▸ Excerpted text:
_____
In one way or another, early music has played a major role in Pärt's development as a composer. During the first part of his career, when his style was migrating through neoclassicism and serialism, J.S. Bach was the dominant figure; more as a symbol, however, than as a stylistic influence. Bach's "perfection" stood as an emblem of tradition - to be honoured, studied, parodied, and even symbolically destroyed and resurrected.


This process reached a climax in 1968 with CREDO, after which Pärt withdrew from public composition for several years. During this period he studied various aspects of early music – plainchant, medieval organum, the polyphony of such

composers as Machaut, Josquin , Victoria – his purpose being  not to imitate their sound so much as their ability to express something beyond words, even while being deeply linked to words in various ways. By the same process he was

re-educating himself as a composer, using the simplest of means: the scale and the tonic triad.  He called the style that emerged "tintinnabuli", referring to the sound quality of bells and the way in which they continue to resonate after they have been sounded.
_____
▸ Brief 1: Switch "Uncheck" to "Deselect" in the records, starting at the line containing "This screenshot has height=623, width=825." and ending at the line containing "pyautogui.click(x=200, y=788)". Give those lines again with nothing else changed.

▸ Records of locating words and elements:
_____
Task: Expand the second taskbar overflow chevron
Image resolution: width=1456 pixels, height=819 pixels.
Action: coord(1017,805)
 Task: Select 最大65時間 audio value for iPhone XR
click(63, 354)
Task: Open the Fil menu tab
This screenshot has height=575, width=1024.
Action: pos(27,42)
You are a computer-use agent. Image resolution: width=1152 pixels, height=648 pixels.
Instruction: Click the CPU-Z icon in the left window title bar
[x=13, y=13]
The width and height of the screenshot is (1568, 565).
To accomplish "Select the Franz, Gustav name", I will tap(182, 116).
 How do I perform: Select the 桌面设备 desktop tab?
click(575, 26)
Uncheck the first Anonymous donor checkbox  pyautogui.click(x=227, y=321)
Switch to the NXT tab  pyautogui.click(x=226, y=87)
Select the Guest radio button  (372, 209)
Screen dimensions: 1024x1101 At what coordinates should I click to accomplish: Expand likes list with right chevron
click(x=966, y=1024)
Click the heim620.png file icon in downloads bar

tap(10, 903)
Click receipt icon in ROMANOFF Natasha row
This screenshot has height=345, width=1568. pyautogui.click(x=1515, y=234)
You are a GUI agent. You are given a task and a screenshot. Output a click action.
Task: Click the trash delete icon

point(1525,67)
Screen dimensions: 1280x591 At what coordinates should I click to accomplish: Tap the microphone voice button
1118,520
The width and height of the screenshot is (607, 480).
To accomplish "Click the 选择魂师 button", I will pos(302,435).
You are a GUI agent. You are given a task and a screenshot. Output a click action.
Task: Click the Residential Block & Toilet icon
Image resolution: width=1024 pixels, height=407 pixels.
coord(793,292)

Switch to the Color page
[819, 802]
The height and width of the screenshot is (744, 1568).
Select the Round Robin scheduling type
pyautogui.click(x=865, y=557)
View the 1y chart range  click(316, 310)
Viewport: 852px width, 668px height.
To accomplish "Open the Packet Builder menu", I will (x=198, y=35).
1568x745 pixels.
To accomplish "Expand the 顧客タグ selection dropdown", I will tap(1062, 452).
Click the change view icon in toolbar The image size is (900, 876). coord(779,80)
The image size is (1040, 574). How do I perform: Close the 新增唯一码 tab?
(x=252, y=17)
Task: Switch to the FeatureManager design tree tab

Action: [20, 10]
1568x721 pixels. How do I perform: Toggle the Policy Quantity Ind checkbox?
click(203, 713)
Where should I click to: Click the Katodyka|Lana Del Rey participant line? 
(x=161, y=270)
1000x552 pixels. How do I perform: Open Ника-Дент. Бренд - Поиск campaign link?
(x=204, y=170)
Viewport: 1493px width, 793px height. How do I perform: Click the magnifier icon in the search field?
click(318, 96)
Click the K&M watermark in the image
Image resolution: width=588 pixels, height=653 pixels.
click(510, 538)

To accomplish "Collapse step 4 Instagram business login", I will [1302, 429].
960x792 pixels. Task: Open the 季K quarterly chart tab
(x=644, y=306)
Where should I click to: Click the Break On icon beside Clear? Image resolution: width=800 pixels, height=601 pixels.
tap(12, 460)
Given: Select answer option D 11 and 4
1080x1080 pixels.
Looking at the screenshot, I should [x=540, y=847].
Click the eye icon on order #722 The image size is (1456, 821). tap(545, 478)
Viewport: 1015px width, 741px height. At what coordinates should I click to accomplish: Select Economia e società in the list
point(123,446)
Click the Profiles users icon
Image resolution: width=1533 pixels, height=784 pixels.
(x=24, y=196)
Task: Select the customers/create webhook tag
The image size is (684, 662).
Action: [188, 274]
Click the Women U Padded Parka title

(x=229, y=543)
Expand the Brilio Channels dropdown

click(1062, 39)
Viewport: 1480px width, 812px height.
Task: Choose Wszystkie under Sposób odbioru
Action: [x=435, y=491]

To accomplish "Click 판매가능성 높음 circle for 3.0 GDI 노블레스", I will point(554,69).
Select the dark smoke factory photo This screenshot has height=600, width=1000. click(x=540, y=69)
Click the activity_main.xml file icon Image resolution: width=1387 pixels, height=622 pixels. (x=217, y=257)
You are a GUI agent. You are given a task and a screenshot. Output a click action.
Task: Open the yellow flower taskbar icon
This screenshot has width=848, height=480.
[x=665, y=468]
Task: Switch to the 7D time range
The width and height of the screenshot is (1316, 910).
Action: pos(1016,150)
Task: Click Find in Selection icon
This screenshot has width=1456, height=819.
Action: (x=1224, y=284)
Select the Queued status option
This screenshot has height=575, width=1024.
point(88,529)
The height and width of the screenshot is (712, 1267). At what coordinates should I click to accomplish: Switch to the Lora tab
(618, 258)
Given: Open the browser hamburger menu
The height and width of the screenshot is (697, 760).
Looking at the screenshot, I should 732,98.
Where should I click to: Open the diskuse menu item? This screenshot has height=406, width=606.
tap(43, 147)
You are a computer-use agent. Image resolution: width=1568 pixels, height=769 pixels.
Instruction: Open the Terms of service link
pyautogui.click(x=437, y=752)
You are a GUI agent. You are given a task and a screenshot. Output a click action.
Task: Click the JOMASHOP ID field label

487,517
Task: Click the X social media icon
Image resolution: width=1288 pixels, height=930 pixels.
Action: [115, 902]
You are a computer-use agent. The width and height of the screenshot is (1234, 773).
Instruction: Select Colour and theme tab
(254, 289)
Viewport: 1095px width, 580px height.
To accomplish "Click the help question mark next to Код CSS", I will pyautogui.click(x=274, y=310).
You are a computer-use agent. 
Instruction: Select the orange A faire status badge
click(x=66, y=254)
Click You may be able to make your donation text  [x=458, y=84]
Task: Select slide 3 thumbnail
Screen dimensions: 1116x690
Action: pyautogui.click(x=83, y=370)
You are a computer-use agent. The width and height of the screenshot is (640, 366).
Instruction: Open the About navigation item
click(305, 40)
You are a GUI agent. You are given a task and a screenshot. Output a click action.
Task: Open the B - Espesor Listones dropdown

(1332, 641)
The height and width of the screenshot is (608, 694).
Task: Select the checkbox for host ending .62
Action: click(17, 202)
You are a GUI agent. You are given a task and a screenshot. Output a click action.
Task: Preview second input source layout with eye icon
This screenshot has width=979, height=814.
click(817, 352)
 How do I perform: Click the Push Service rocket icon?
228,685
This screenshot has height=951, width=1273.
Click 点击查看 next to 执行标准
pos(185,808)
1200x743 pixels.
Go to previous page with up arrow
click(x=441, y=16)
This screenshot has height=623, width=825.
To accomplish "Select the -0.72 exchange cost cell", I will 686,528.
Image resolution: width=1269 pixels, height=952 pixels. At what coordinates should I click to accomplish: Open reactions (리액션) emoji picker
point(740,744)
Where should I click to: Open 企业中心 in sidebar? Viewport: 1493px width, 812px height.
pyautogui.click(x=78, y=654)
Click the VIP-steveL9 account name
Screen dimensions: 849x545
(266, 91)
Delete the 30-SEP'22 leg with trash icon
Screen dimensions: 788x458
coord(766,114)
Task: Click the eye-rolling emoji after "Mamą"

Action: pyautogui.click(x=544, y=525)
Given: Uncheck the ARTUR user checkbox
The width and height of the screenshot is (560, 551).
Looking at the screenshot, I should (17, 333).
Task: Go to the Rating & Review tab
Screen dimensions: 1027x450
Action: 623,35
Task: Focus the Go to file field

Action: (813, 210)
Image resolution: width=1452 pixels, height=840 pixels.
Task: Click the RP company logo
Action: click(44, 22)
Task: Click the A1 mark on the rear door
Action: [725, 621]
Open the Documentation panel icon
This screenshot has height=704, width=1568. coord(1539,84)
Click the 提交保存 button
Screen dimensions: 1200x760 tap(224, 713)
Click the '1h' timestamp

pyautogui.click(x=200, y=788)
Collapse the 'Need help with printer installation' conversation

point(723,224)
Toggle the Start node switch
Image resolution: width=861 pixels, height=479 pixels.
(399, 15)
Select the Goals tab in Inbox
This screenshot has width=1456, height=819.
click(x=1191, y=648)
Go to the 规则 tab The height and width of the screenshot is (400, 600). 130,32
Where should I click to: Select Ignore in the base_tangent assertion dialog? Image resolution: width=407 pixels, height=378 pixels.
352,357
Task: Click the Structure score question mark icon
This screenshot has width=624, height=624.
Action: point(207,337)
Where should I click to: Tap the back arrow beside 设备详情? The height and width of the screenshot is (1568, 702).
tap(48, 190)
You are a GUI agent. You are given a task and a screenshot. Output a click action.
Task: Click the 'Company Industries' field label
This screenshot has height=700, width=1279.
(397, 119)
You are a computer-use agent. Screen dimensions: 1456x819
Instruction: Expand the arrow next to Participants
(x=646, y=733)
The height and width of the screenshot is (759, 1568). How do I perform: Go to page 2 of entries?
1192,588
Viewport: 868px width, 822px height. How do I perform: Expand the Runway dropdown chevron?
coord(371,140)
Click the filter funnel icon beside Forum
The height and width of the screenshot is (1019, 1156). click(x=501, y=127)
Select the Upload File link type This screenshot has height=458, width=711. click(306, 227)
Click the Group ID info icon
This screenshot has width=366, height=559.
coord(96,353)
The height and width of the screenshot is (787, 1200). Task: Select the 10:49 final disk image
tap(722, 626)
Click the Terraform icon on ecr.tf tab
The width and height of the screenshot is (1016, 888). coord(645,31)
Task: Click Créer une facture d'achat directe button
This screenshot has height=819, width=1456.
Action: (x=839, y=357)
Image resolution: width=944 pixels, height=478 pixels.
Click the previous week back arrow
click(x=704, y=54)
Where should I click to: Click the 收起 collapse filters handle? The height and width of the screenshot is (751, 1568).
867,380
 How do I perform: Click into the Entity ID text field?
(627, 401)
_____
▸ Brief 2: Summarize the passage on Pärt and early music in two sentences.

▸ Exercise output 1:
This screenshot has height=623, width=825.
To accomplish "Select the -0.72 exchange cost cell", I will 686,528.
Image resolution: width=1269 pixels, height=952 pixels. At what coordinates should I click to accomplish: Open reactions (리액션) emoji picker
point(740,744)
Where should I click to: Open 企业中心 in sidebar? Viewport: 1493px width, 812px height.
pyautogui.click(x=78, y=654)
Click the VIP-steveL9 account name
Screen dimensions: 849x545
(266, 91)
Delete the 30-SEP'22 leg with trash icon
Screen dimensions: 788x458
coord(766,114)
Task: Click the eye-rolling emoji after "Mamą"

Action: pyautogui.click(x=544, y=525)
Given: Deselect the ARTUR user checkbox
The width and height of the screenshot is (560, 551).
Looking at the screenshot, I should (17, 333).
Task: Go to the Rating & Review tab
Screen dimensions: 1027x450
Action: 623,35
Task: Focus the Go to file field

Action: (813, 210)
Image resolution: width=1452 pixels, height=840 pixels.
Task: Click the RP company logo
Action: click(44, 22)
Task: Click the A1 mark on the rear door
Action: [725, 621]
Open the Documentation panel icon
This screenshot has height=704, width=1568. coord(1539,84)
Click the 提交保存 button
Screen dimensions: 1200x760 tap(224, 713)
Click the '1h' timestamp

pyautogui.click(x=200, y=788)

▸ Exercise output 2: Early music has shaped Pärt's development as a composer, with Bach standing as a symbol of tradition during his neoclassical and serial phase. After CREDO in 1968, he withdrew to study plainchant, organum and early polyphony, re-educating himself with the scale and the tonic triad and developing the bell-inspired style he called "tintinnabuli."